The task
Report every line from the material that contains the word "Given".

Records shown
[Start of Attachment]

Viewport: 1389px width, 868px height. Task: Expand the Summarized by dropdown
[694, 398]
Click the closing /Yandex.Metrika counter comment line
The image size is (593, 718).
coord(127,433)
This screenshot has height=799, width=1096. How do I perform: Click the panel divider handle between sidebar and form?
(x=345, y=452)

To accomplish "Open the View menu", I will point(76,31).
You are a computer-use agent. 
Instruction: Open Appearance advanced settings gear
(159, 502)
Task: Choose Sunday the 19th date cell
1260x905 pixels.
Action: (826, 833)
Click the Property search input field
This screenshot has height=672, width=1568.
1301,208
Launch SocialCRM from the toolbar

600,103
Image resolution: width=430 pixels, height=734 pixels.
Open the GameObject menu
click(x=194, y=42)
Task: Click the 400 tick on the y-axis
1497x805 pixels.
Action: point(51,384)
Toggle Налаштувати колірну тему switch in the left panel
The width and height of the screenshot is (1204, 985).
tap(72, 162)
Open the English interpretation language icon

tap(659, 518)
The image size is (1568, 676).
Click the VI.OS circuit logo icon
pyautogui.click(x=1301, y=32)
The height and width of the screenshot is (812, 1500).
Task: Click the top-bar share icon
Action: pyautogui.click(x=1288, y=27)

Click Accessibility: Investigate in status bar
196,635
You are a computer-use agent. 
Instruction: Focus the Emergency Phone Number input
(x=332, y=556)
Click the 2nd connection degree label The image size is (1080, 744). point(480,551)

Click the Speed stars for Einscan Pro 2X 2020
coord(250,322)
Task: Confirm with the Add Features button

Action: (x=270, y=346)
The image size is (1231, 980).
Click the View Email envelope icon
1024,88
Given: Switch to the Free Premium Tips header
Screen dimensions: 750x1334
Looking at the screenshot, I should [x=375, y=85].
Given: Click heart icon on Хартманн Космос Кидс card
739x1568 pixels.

[End of Attachment]

Solution to this problem
Given: Switch to the Free Premium Tips header
Given: Click heart icon on Хартманн Космос Кидс card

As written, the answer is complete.